Task directions: Your response should consist of the records, reproduced exactly.

(Records excerpted from a collection)
+++

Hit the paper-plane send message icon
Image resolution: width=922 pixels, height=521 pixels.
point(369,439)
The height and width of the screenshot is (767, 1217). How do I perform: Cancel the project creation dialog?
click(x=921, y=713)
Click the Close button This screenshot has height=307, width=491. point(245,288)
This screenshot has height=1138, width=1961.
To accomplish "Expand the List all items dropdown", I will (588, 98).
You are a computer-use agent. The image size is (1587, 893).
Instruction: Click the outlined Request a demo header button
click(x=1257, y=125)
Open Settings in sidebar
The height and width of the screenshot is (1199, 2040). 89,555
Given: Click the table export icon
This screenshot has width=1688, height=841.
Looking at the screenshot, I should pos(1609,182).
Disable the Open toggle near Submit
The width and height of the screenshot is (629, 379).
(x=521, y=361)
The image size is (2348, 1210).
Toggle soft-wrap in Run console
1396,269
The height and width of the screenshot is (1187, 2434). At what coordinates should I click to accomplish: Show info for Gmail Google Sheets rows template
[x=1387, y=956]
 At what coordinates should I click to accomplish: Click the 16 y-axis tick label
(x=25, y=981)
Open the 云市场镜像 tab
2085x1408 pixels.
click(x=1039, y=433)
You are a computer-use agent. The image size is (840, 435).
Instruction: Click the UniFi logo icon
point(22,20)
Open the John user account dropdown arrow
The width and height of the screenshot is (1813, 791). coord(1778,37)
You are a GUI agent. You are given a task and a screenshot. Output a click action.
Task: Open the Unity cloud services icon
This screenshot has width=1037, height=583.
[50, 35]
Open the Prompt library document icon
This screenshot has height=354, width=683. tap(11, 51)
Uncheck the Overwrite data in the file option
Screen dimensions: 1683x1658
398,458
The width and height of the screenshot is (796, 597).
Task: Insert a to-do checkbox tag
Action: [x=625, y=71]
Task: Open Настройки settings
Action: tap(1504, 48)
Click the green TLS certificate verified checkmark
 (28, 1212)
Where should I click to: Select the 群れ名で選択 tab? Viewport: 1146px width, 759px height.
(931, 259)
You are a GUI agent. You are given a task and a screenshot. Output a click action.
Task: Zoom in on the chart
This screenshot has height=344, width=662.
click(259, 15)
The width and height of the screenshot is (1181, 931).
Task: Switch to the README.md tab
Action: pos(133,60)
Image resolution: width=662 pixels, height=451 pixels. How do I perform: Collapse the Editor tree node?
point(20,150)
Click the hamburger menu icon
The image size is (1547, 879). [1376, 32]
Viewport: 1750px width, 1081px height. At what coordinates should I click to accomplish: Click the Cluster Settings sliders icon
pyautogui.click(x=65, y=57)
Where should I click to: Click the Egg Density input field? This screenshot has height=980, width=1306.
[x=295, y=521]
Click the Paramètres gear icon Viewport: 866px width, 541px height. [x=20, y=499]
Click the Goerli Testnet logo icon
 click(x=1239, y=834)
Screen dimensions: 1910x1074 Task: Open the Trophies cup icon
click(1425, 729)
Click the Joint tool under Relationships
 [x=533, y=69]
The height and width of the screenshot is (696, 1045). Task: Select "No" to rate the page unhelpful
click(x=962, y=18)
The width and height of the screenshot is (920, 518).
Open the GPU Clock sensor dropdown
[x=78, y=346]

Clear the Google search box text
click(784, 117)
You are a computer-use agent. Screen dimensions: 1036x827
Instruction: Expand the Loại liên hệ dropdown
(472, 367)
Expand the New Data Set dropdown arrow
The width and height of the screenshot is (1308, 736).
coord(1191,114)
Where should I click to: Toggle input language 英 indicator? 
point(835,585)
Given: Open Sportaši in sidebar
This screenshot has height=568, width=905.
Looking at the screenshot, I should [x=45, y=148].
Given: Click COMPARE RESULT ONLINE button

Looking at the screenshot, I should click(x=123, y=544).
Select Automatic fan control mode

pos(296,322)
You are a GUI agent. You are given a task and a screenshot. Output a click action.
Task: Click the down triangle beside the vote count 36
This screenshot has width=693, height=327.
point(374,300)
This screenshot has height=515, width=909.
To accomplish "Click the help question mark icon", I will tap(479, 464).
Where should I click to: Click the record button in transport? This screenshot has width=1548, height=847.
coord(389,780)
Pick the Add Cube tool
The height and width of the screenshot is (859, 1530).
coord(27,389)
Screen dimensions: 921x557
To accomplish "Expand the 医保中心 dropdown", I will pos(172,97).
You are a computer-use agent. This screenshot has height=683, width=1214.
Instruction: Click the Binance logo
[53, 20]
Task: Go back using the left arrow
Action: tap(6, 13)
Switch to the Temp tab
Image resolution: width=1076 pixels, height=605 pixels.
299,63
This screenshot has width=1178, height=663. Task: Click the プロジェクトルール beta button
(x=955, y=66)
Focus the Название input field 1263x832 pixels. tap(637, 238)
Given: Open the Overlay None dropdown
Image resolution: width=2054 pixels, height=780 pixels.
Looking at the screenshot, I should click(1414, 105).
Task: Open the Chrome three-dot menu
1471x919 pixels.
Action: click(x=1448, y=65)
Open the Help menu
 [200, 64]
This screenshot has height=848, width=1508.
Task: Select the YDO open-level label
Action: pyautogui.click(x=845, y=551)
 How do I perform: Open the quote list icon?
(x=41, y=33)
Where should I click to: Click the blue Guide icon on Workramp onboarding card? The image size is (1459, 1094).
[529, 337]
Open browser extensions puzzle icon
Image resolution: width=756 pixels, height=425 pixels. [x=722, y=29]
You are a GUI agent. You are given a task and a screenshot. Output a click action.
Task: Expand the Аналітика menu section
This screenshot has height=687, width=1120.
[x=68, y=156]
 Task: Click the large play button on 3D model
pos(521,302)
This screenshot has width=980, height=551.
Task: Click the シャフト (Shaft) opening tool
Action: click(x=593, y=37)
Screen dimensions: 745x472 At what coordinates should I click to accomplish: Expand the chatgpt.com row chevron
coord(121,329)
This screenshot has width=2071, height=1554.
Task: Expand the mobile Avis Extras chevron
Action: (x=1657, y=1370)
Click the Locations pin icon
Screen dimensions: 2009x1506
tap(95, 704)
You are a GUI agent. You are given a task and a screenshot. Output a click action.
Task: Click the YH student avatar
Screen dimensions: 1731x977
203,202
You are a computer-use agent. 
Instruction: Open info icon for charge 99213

+++

Reply:
Hit the paper-plane send message icon
Image resolution: width=922 pixels, height=521 pixels.
point(369,439)
The height and width of the screenshot is (767, 1217). How do I perform: Cancel the project creation dialog?
click(x=921, y=713)
Click the Close button This screenshot has height=307, width=491. point(245,288)
This screenshot has height=1138, width=1961.
To accomplish "Expand the List all items dropdown", I will (588, 98).
You are a computer-use agent. The image size is (1587, 893).
Instruction: Click the outlined Request a demo header button
click(x=1257, y=125)
Open Settings in sidebar
The height and width of the screenshot is (1199, 2040). 89,555
Given: Click the table export icon
This screenshot has width=1688, height=841.
Looking at the screenshot, I should pos(1609,182).
Disable the Open toggle near Submit
The width and height of the screenshot is (629, 379).
(x=521, y=361)
The image size is (2348, 1210).
Toggle soft-wrap in Run console
1396,269
The height and width of the screenshot is (1187, 2434). At what coordinates should I click to accomplish: Show info for Gmail Google Sheets rows template
[x=1387, y=956]
 At what coordinates should I click to accomplish: Click the 16 y-axis tick label
(x=25, y=981)
Open the 云市场镜像 tab
2085x1408 pixels.
click(x=1039, y=433)
You are a computer-use agent. The image size is (840, 435).
Instruction: Click the UniFi logo icon
point(22,20)
Open the John user account dropdown arrow
The width and height of the screenshot is (1813, 791). coord(1778,37)
You are a GUI agent. You are given a task and a screenshot. Output a click action.
Task: Open the Unity cloud services icon
This screenshot has width=1037, height=583.
[50, 35]
Open the Prompt library document icon
This screenshot has height=354, width=683. tap(11, 51)
Uncheck the Overwrite data in the file option
Screen dimensions: 1683x1658
398,458
The width and height of the screenshot is (796, 597).
Task: Insert a to-do checkbox tag
Action: [x=625, y=71]
Task: Open Настройки settings
Action: tap(1504, 48)
Click the green TLS certificate verified checkmark
 (28, 1212)
Where should I click to: Select the 群れ名で選択 tab? Viewport: 1146px width, 759px height.
(931, 259)
You are a GUI agent. You are given a task and a screenshot. Output a click action.
Task: Zoom in on the chart
This screenshot has height=344, width=662.
click(259, 15)
The width and height of the screenshot is (1181, 931).
Task: Switch to the README.md tab
Action: pos(133,60)
Image resolution: width=662 pixels, height=451 pixels. How do I perform: Collapse the Editor tree node?
point(20,150)
Click the hamburger menu icon
The image size is (1547, 879). [1376, 32]
Viewport: 1750px width, 1081px height. At what coordinates should I click to accomplish: Click the Cluster Settings sliders icon
pyautogui.click(x=65, y=57)
Where should I click to: Click the Egg Density input field? This screenshot has height=980, width=1306.
[x=295, y=521]
Click the Paramètres gear icon Viewport: 866px width, 541px height. [x=20, y=499]
Click the Goerli Testnet logo icon
 click(x=1239, y=834)
Screen dimensions: 1910x1074 Task: Open the Trophies cup icon
click(1425, 729)
Click the Joint tool under Relationships
 [x=533, y=69]
The height and width of the screenshot is (696, 1045). Task: Select "No" to rate the page unhelpful
click(x=962, y=18)
The width and height of the screenshot is (920, 518).
Open the GPU Clock sensor dropdown
[x=78, y=346]

Clear the Google search box text
click(784, 117)
You are a computer-use agent. Screen dimensions: 1036x827
Instruction: Expand the Loại liên hệ dropdown
(472, 367)
Expand the New Data Set dropdown arrow
The width and height of the screenshot is (1308, 736).
coord(1191,114)
Where should I click to: Toggle input language 英 indicator? 
point(835,585)
Given: Open Sportaši in sidebar
This screenshot has height=568, width=905.
Looking at the screenshot, I should [x=45, y=148].
Given: Click COMPARE RESULT ONLINE button

Looking at the screenshot, I should click(x=123, y=544).
Select Automatic fan control mode

pos(296,322)
You are a GUI agent. You are given a task and a screenshot. Output a click action.
Task: Click the down triangle beside the vote count 36
This screenshot has width=693, height=327.
point(374,300)
This screenshot has height=515, width=909.
To accomplish "Click the help question mark icon", I will tap(479, 464).
Where should I click to: Click the record button in transport? This screenshot has width=1548, height=847.
coord(389,780)
Pick the Add Cube tool
The height and width of the screenshot is (859, 1530).
coord(27,389)
Screen dimensions: 921x557
To accomplish "Expand the 医保中心 dropdown", I will pos(172,97).
You are a computer-use agent. This screenshot has height=683, width=1214.
Instruction: Click the Binance logo
[53, 20]
Task: Go back using the left arrow
Action: tap(6, 13)
Switch to the Temp tab
Image resolution: width=1076 pixels, height=605 pixels.
299,63
This screenshot has width=1178, height=663. Task: Click the プロジェクトルール beta button
(x=955, y=66)
Focus the Название input field 1263x832 pixels. tap(637, 238)
Given: Open the Overlay None dropdown
Image resolution: width=2054 pixels, height=780 pixels.
Looking at the screenshot, I should click(1414, 105).
Task: Open the Chrome three-dot menu
1471x919 pixels.
Action: click(x=1448, y=65)
Open the Help menu
 [200, 64]
This screenshot has height=848, width=1508.
Task: Select the YDO open-level label
Action: pyautogui.click(x=845, y=551)
 How do I perform: Open the quote list icon?
(x=41, y=33)
Where should I click to: Click the blue Guide icon on Workramp onboarding card? The image size is (1459, 1094).
[529, 337]
Open browser extensions puzzle icon
Image resolution: width=756 pixels, height=425 pixels. [x=722, y=29]
You are a GUI agent. You are given a task and a screenshot. Output a click action.
Task: Expand the Аналітика menu section
This screenshot has height=687, width=1120.
[x=68, y=156]
 Task: Click the large play button on 3D model
pos(521,302)
This screenshot has width=980, height=551.
Task: Click the シャフト (Shaft) opening tool
Action: click(x=593, y=37)
Screen dimensions: 745x472 At what coordinates should I click to accomplish: Expand the chatgpt.com row chevron
coord(121,329)
This screenshot has width=2071, height=1554.
Task: Expand the mobile Avis Extras chevron
Action: (x=1657, y=1370)
Click the Locations pin icon
Screen dimensions: 2009x1506
tap(95, 704)
You are a GUI agent. You are given a task and a screenshot. Output a click action.
Task: Click the YH student avatar
Screen dimensions: 1731x977
203,202
You are a computer-use agent. 
Instruction: Open info icon for charge 99213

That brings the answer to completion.